Berlin Syndrome is the story of Clare, an Australian back-packer visiting Berlin, whose romantic encounter with Andi very quickly turns into a nightmare.

A lot of the criticism for this film has centred on the opinion that the female protagonist’s actions are unbelievable. ‘Women travelling alone are supposed to follow certain rules,’ runs the first line of one review. I take issue with this argument on two grounds: firstly, it’s fiction and if the protagonist did nothing then there wouldn’t be a story. Besides, one look at Max Riemelt and, wouldn’t we all go? But, more importantly, isn’t it disturbing that society has such a strict, moral conduct code for women?

On Wednesday evening I went to a talk at UNSW: ‘What’s Feminism got to do with it?’ and sat for an hour entranced by Roxane Gay, fantastic writer and self-styled ‘bad feminist’. Never has there been another movement more self-criticising than feminism, she pointed out. She said a lot of great things, but I was particularly struck by her comments on sexual abuse. If a woman comes forward seeking justice, she is barraged by questions, mostly about what she did and what she should have done.

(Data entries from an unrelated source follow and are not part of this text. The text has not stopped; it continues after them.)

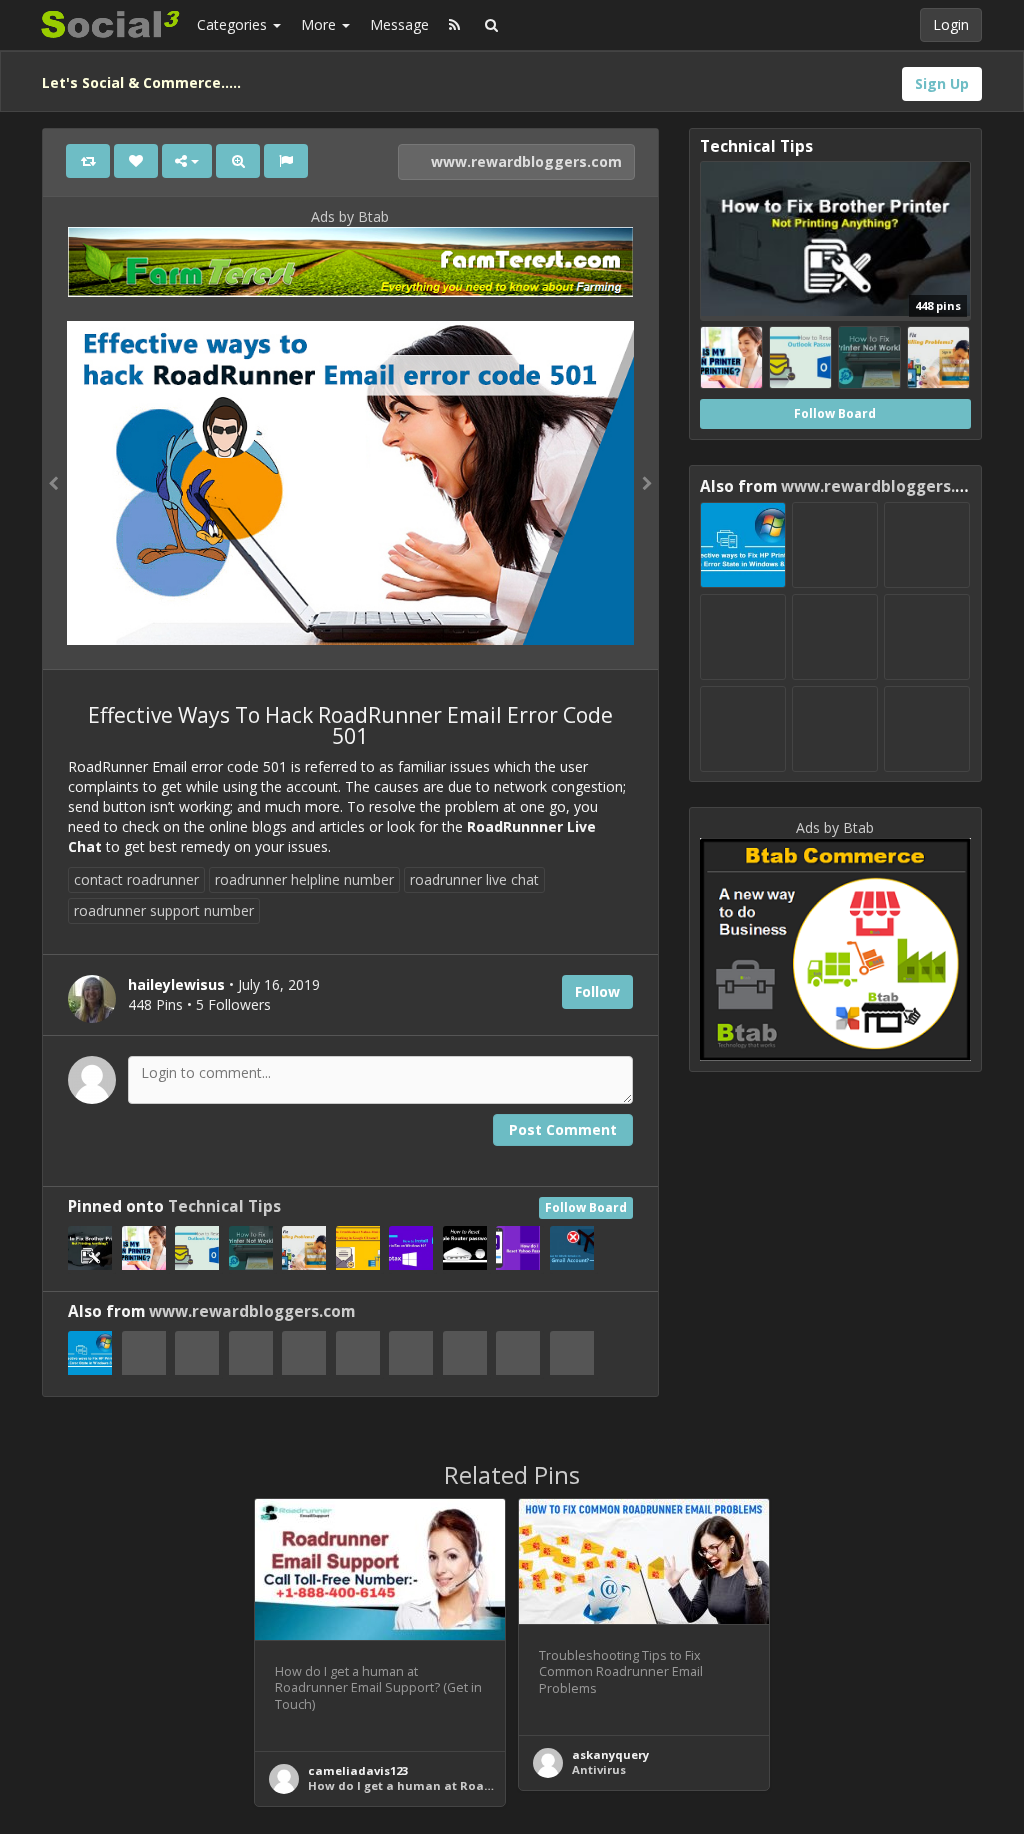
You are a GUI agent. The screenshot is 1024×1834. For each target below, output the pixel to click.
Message (399, 24)
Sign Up (942, 83)
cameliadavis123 (358, 1770)
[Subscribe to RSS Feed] (454, 25)
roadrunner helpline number (304, 879)
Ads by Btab (350, 216)
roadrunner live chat (474, 879)
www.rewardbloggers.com (524, 161)
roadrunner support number (164, 910)
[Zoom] (238, 161)
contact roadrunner (136, 879)
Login (951, 24)
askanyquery (610, 1754)
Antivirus (599, 1769)
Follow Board (586, 1207)
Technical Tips (224, 1206)
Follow (597, 991)
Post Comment (563, 1129)
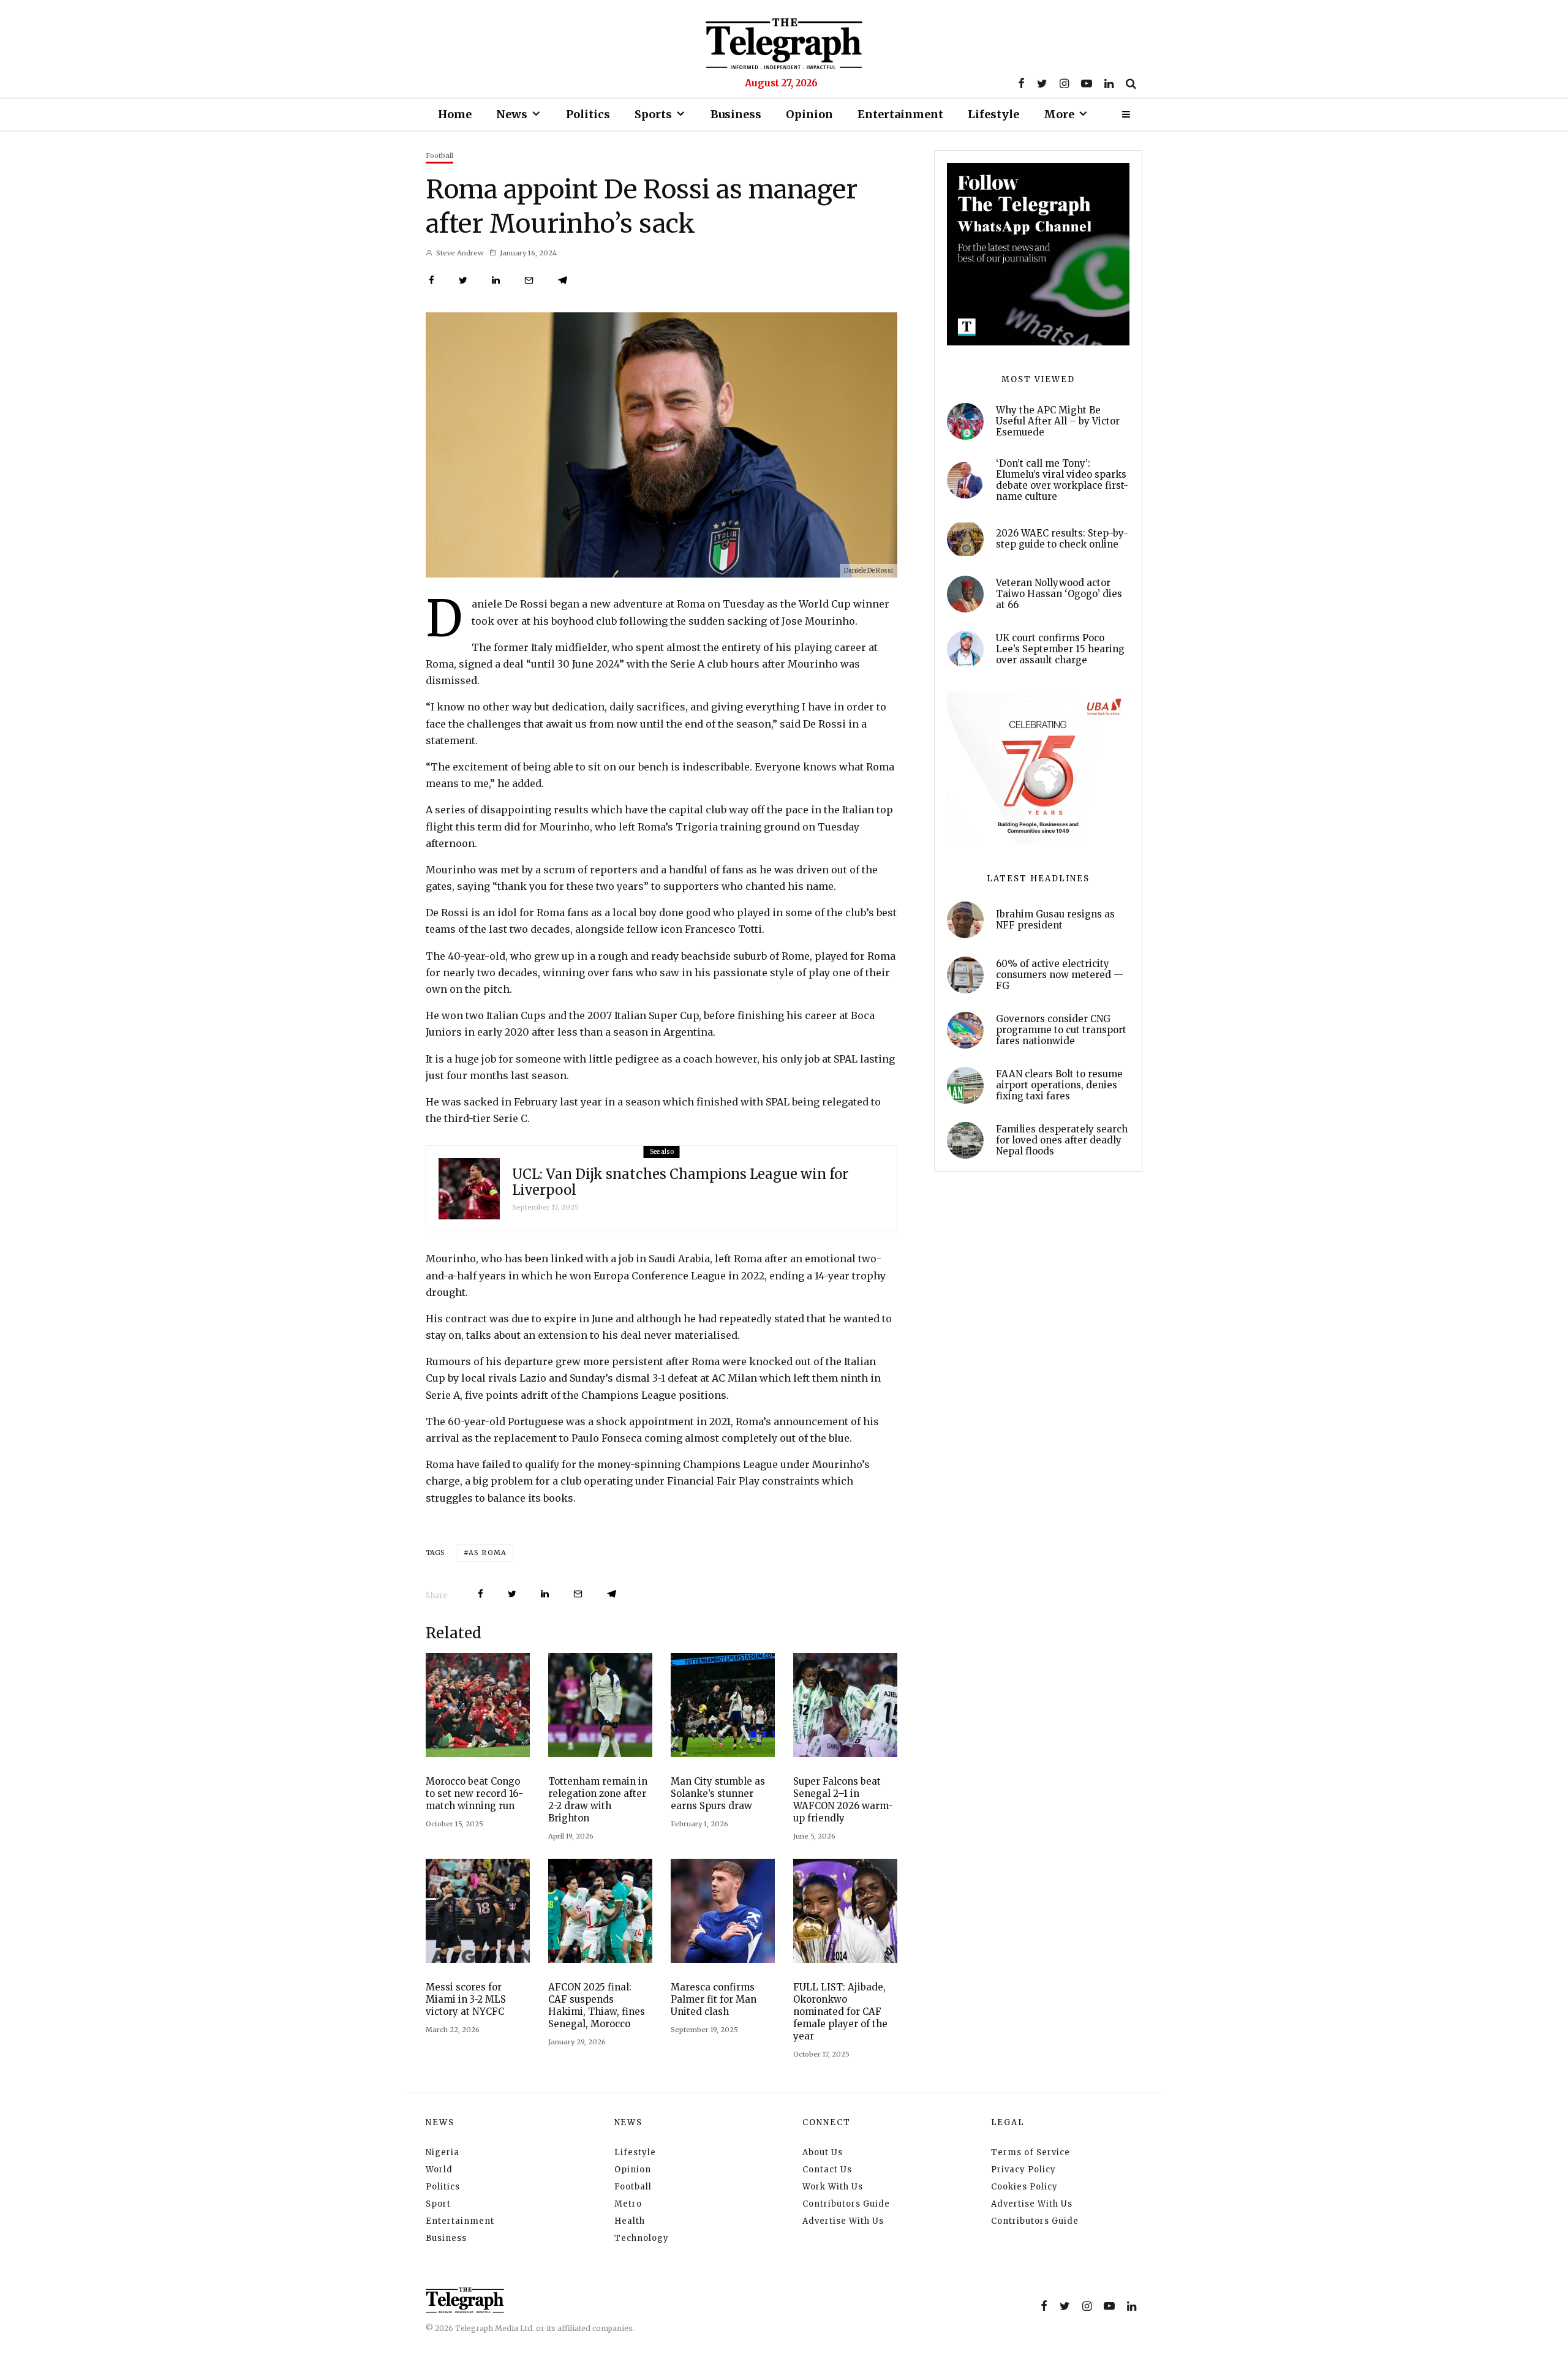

Berlin Syndrome has echoes of Bluebeard. From the male protagonist’s point of view, the woman does something wrong, she ‘takes the bait’, and must be punished for it. We can watch this film (or read this book) and understand that this is not normal behaviour. But, what makes this story so captivating, is the possibility that Clare is just as messed up as Andi. It’s a disturbing thought, and it’s not for everybody. Which is why three people walked out of the cinema in the first thirty minutes.